## BEGIN TEXT PASSAGE

From operation 314, the routine 300 may terminate at operation
316.
[0049] In some embodiments, the progressive encoder 206 may be
configured to encode the coefficients corresponding to an entire
frame, or coefficients corresponding to a difference between a
current tile and a previous tile. In either scenario, progressive
encoding may be applied. However, a number of encoding passes may
vary depending on how many coefficients are progressively
encoded.
[0050] Embodiments described in the above system and method may be
implemented as a computer process, a computing system or as an
article of manufacture such as a computer program product or
computer readable media. The computer program product may be a
computer storage media or device readable by a computer system and
encoding a computer program of instructions for executing a
computer process.
[0051] The example systems and methods in FIGS. 1-5 have been
described with specific client devices, applications, modules, and
interactions that may execute in conjunction with an application
program that runs on an operating system on a personal computer.
Embodiments are not limited to systems according to these example
configurations. Furthermore, specific protocols and/or interfaces
may be implemented in a similar manner using the principles
described herein.

## END TEXT PASSAGE
## BEGIN COLLECTED MATERIAL

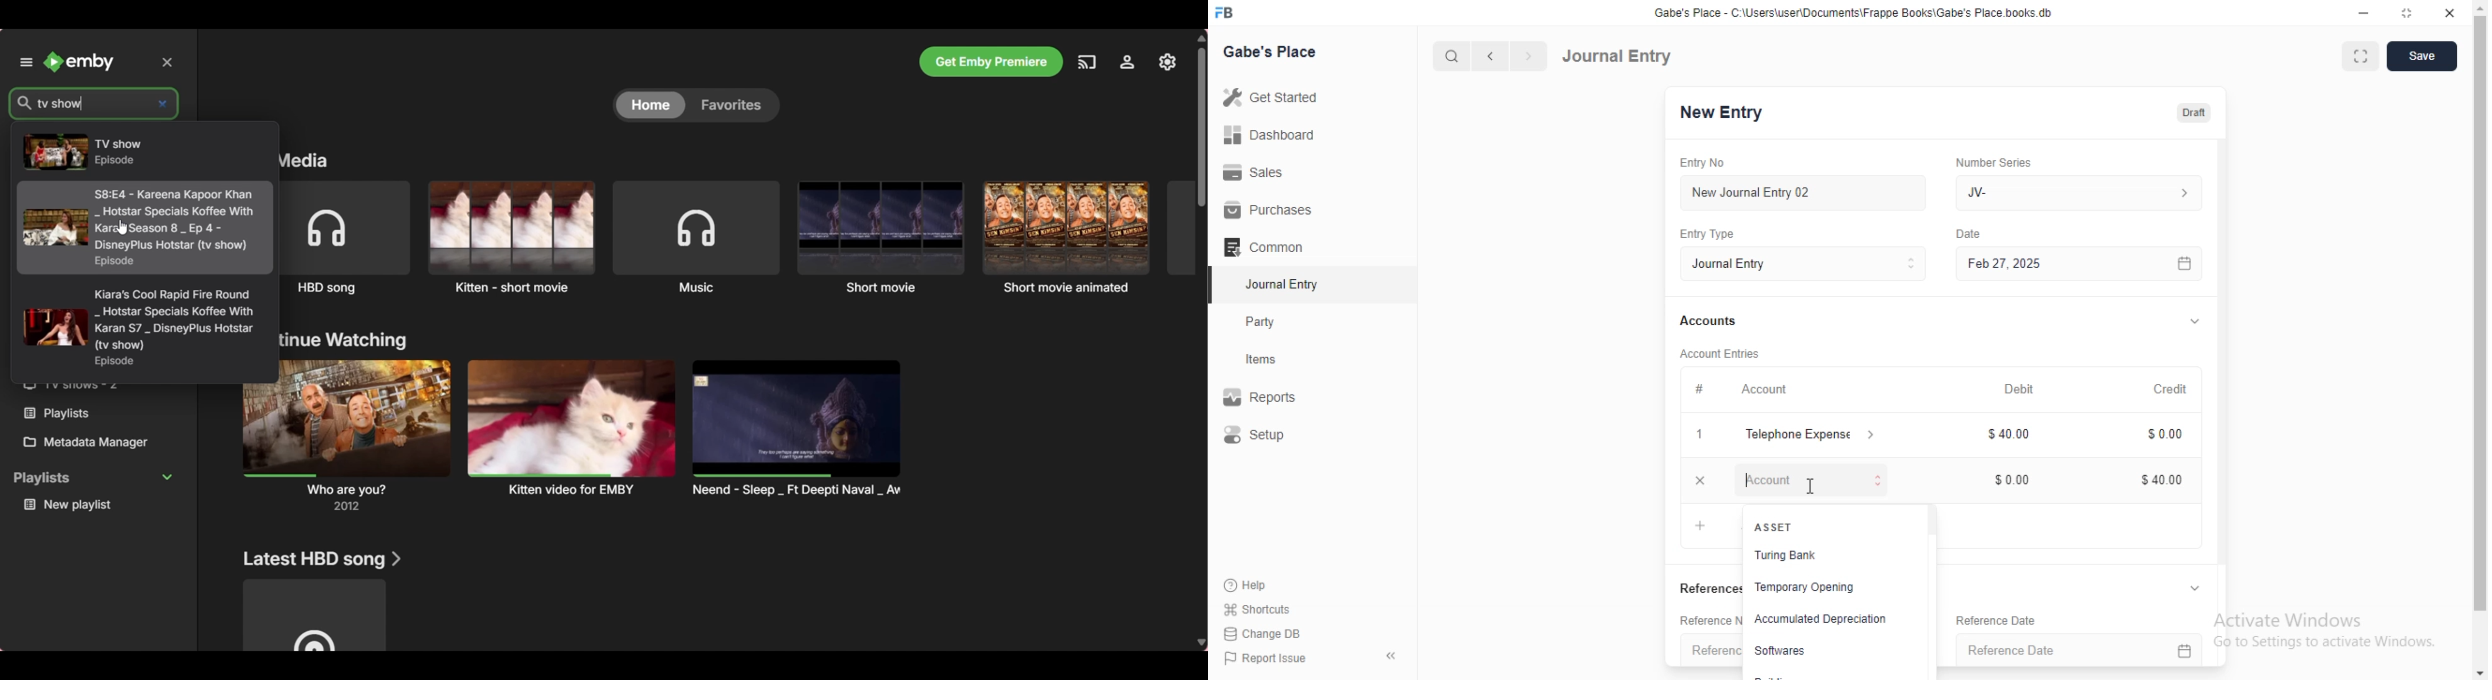 Image resolution: width=2492 pixels, height=700 pixels. What do you see at coordinates (1811, 264) in the screenshot?
I see `Journal Entry` at bounding box center [1811, 264].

## END COLLECTED MATERIAL

OBJECTIVES:
1 - Reproduce verbatim the section of the encoding passage that begins at the words "[0049] In some" and stops after "computer process.".
2 - Answer these questions using the encoding passage:
(a) At which operation may routine 300 terminate?
(b) What may vary depending on how many coefficients are progressively encoded?
(c) Which figures contain the example systems and methods?
The data shown here come from a different source than the encoding passage.

ANSWERS TO EACH TASK:
1 -
[0049] In some embodiments, the progressive encoder 206 may be
configured to encode the coefficients corresponding to an entire
frame, or coefficients corresponding to a difference between a
current tile and a previous tile. In either scenario, progressive
encoding may be applied. However, a number of encoding passes may
vary depending on how many coefficients are progressively
encoded.
[0050] Embodiments described in the above system and method may be
implemented as a computer process, a computing system or as an
article of manufacture such as a computer program product or
computer readable media. The computer program product may be a
computer storage media or device readable by a computer system and
encoding a computer program of instructions for executing a
computer process.

2 -
(a) Operation 316.
(b) The number of encoding passes.
(c) FIGS. 1-5.